Warum wissen wir so wenig von Fußball spielenden Mädchen und Frauen bei der BSG Chemie, bei den Vorgängervereinen und überhaupt in der Stadt, auf dem Gebiet der ehemaligen DDR und im gesamten Land? Was hielt und hält sie davon ab? Von 1968–1987 und von 2000–2007 kickten Mädchen und Frauen in Leutzsch.

Sie finden sich bisher weder in den umfangreichen Fußballbüchern noch auf Teamfotos in der Sachsenstube. Warum ist das so?

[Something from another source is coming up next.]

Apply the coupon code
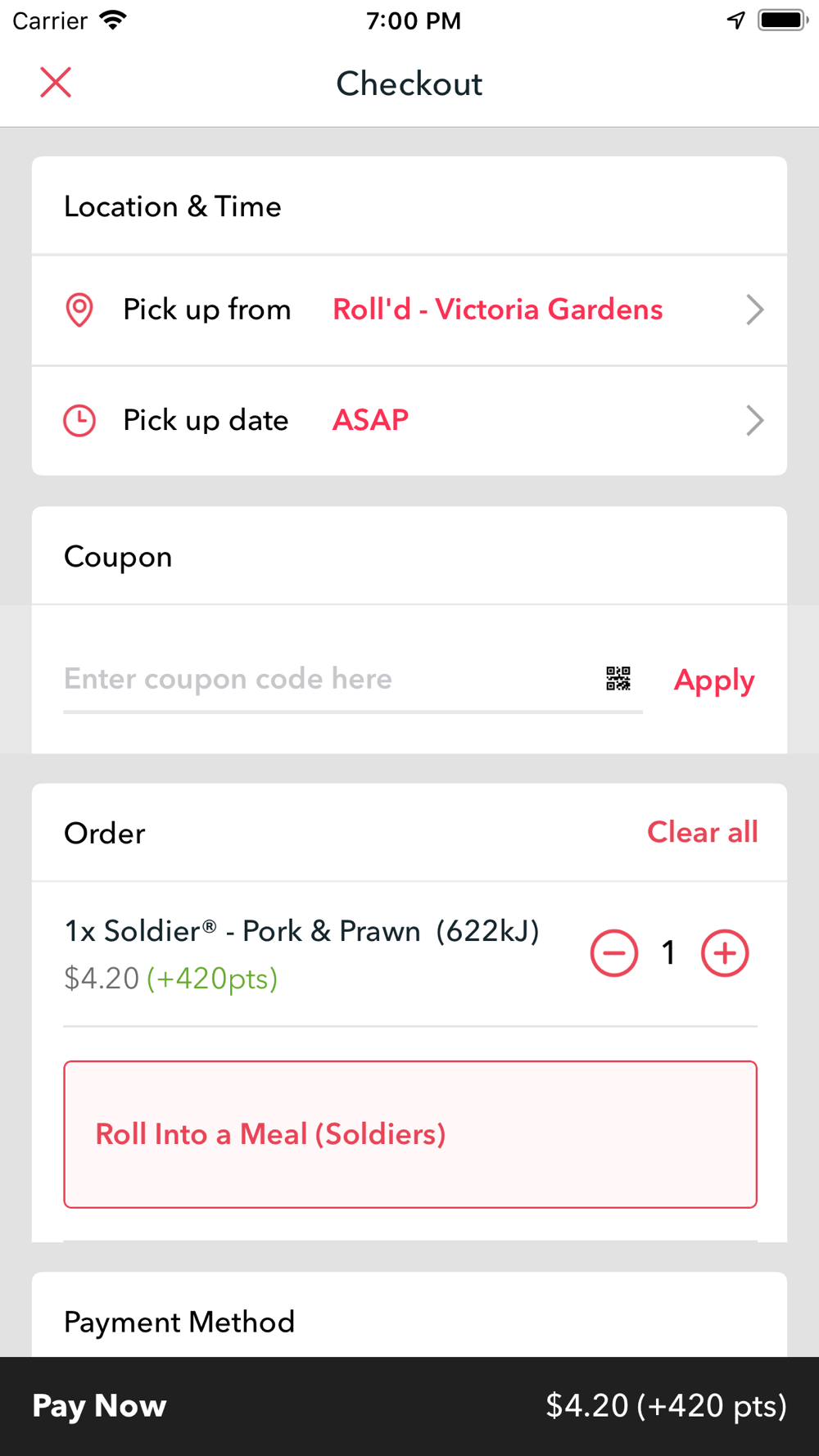Image resolution: width=819 pixels, height=1456 pixels. (714, 681)
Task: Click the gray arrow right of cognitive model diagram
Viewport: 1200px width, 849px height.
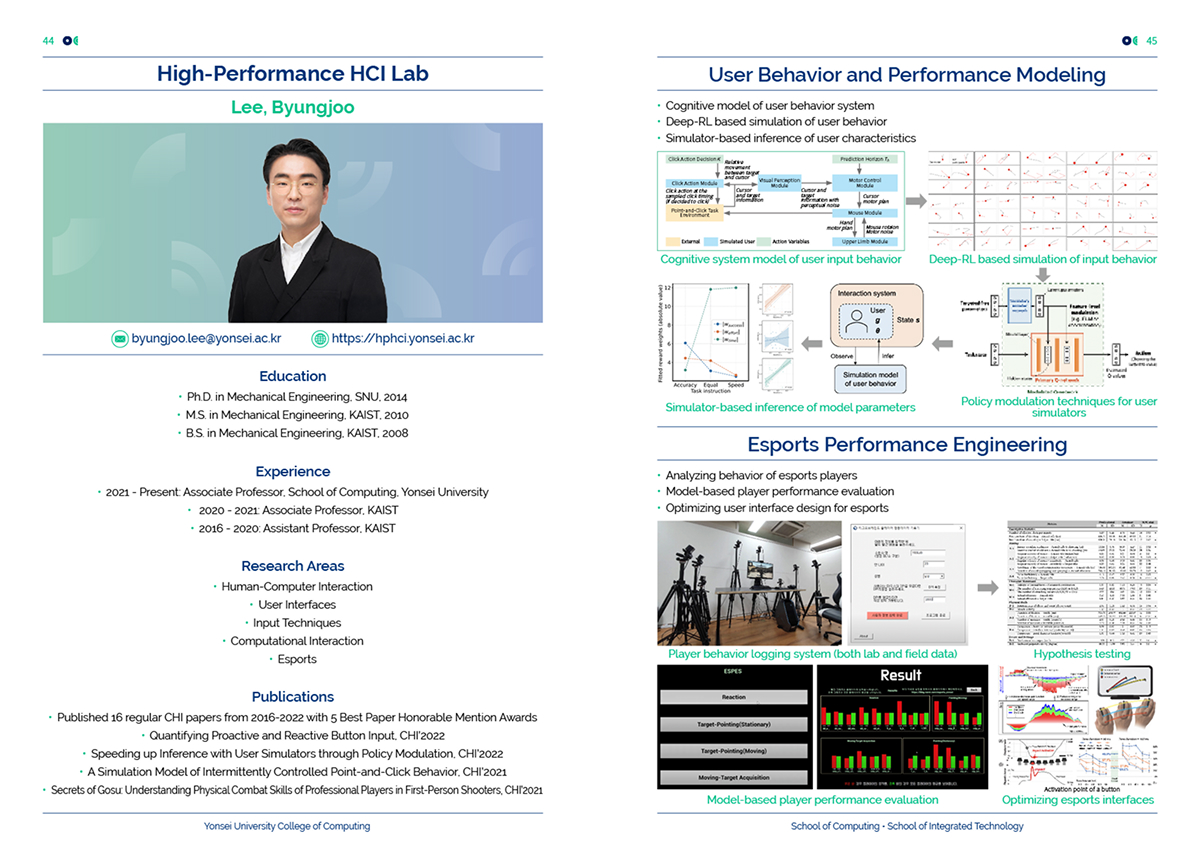Action: 915,201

»Miss Nettie Honeyball in ihrem Fußball-Kostüm«

Der Beginn

Fußball wird seit den 1890er Jahren in Leipzig gespielt. Auf den ehemaligen Bauernwiesen an der Kurt-Eisner-/Fockestraße treffen sich männliche Jugendliche und spielen in Alltagskleidung auf der Wiese, so überliefern es zumindest Berichte und Bilder. Erste bürgerliche Fußballvereine gründen sich 1893. Drei Jahre später finden sich der Leipziger FC 1893, der FC Wacker 1895 und der VfB Leipzig zum Verband Leipziger Ballspiel-Vereine zusammen. Ebenfalls 1893 konstituiert sich in Gera der Arbeiter-Turnerbund. Fußball spielt dabei keine Rolle. Es wird noch 30 Jahre dauern, bis Meisterschaften innerhalb des Arbeiter-Turn- und Sportbundes (ATSB) ausgetragen werden. Für den damaligen proletarischen Sport gilt Fußball als kapitalistischer Sport, der das Solidaritätsgefühl untereinander zerstört. Frauen und Mädchen als Aktive spielen sowohl im bürgerlichen als auch im proletarischen Sport kaum bis gar keine Rolle.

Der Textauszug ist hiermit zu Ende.